There's nothing like a healthy dose of perspective to take your mind off your own (by comparison) minor frustrations.

A well-known, and now somewhat controversial, song warbles, "The eyes of Texas are upon you." The tables are turned in this 14th month of 2020; now it's all of our eyes that are riveted on Texas. Other states are experiencing power outages, bitter temperatures (the deep South is colder than New England), snow and ice without the equipment and materials to deal with it, frozen pipes and immobilized public systems. But larger-than-life Texas, for a number of specific reasons, is suffering from the most severe breakdowns of all.

Fingers of blame are being pointed in all directions, of course. But one lesson coming out of this debacle (which has claimed nearly fifty lives so far, with the death toll certain to climb) is the danger posed by the delusion of self-sufficiency.

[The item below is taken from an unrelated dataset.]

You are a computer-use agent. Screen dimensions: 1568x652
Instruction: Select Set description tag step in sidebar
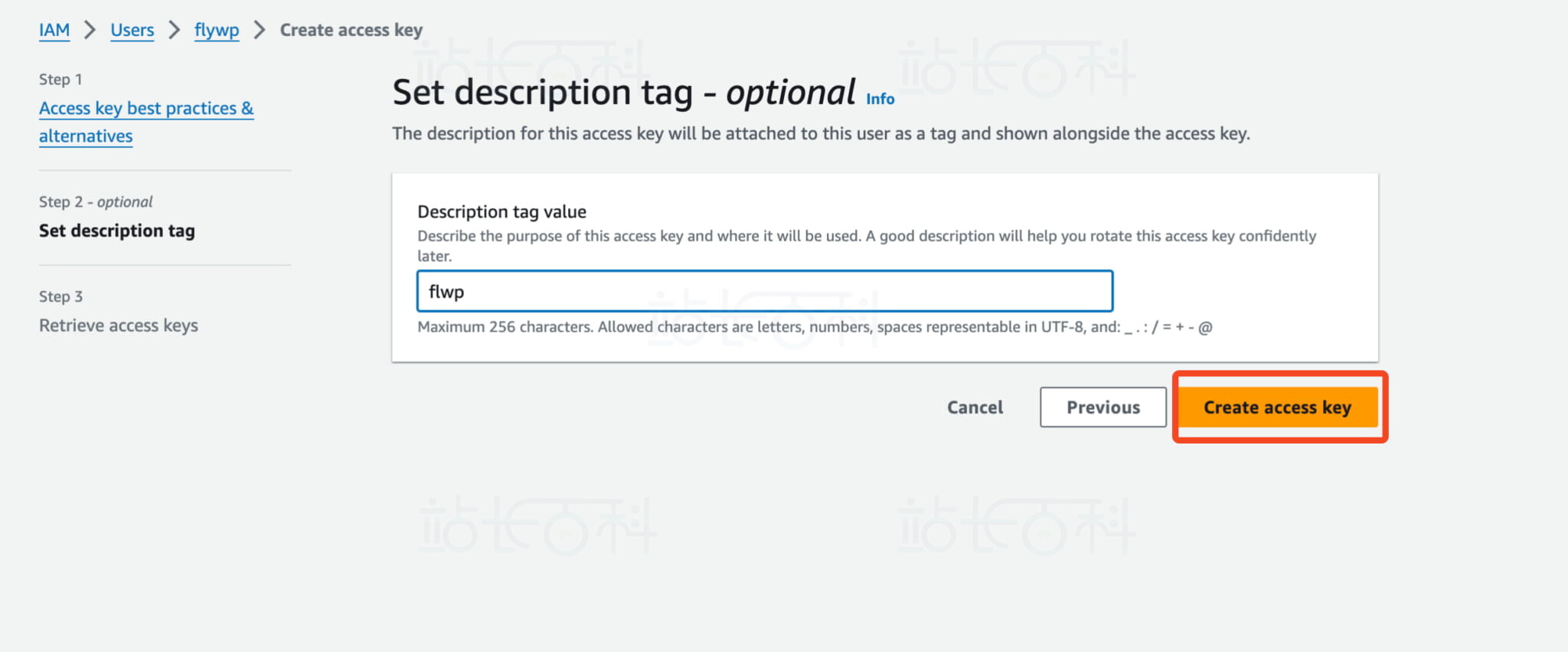[x=117, y=231]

One of my Facebook friends posted a story about a young man in Texas who was a "prepper," having spent the past year getting ready for the complete breakdown of civilization if Biden was elected. (Apparently quite a few people seriously expected a "Democalypse" whereby the entire nation would instantly turn into a Mad-Max style dystopia on January 21.) This young man had stockpiled ammunition and guns, buckets of survival food (which can be purchased as packages online), canned goods, and even a CB radio (to communicate when all the cell phone towers were taken down).

Hunkered down for the second stone age, this prepper was helpless when municipal electricity, natural gas and water all broke down. He has canned food but only an electric can opener. He had assumed he would be able to cook on his gas range but there is no gas. He apparently didn't think of getting a generator to power his CB radio, or anything to burn wood in--his outdoor firepit is gas powered.

My New England friends and I who live out here in the country and have woodstoves, camping equipment, homesteading and foraging skills, food we put by in the fall, generators, emergency lanterns and backup water supplies, just to get through the New England winter, can only shake our heads.

I'm certainly not laughing at the folks in the South who find themselves grappling with extraordinary weather conditions and the complete breakdown of critical systems. I feel terrible for them. I lived through the Blizzard of '78, and the 2008 ice storm. I know what they're going through.

But it has made me reflect on the extent to which we are dependent on all the interlocking systems our society has developed to make life possible for all of us. We already experienced the fragility of these a year ago when COVID disrupted supply chains, and supermarket shelves stood empty of paper goods, non-perishable food, cleaning supplies and bottled water for weeks. (People in Texas now are shopping in stores with no electricity using cell phones as flashlights.) Roads, water, electricity, fuel, food, medical supplies...all of them rely on a complex network to be maintained and made available to us. We take that network for granted until something brings it to a stop.

None of us can survive alone. To believe otherwise is an exercise in self-indulgent fantasy. Civilization of any kind only exists because of cooperation and social bonding.

I think we understand this better in New England because we never had a "frontier" mentality. The earliest European settlers here started out with the Mayflower Compact, a written outline for an egalitarian government. Their relationship with the local indigenous peoples was complicated. Help from home was a four-month round trip by sailing ship away. Life was hard and survival very uncertain. There was always a sense that they lived to see each day only by the grace of God.

And everything hits us here in New England, except possibly tsunamis. Blizzards; searing heat; arctic cold; ice storms; hurricanes; tornadoes; floods; even the occasional earthquake. We've learned to be ready for it all.

Because of this, we've learned to depend on each other and to build structures of government that support the infrastructure and systems of society. We don't think of that as "socialism," we think of it as "survival." We're all in this together, and we all need each other. There's a lot more to that than simply being neighborly. Our complex, technological civilization won't stay healthy and prosperous unless we feed it and support it.

The federal government is sending aid to Texas. The Polar Vortex will shift back north, the temperatures will moderate, and then we can talk about what went wrong and how to avoid the next extreme weather event from being so catastrophic, especially for the most vulnerable people. In the meantime, I'm feeling even more gratitude than usual when I turn on the faucet and water comes out, or I flick a switch and get light. I love my life here. But I know how many people and how much work it takes to keep it all running smoothly.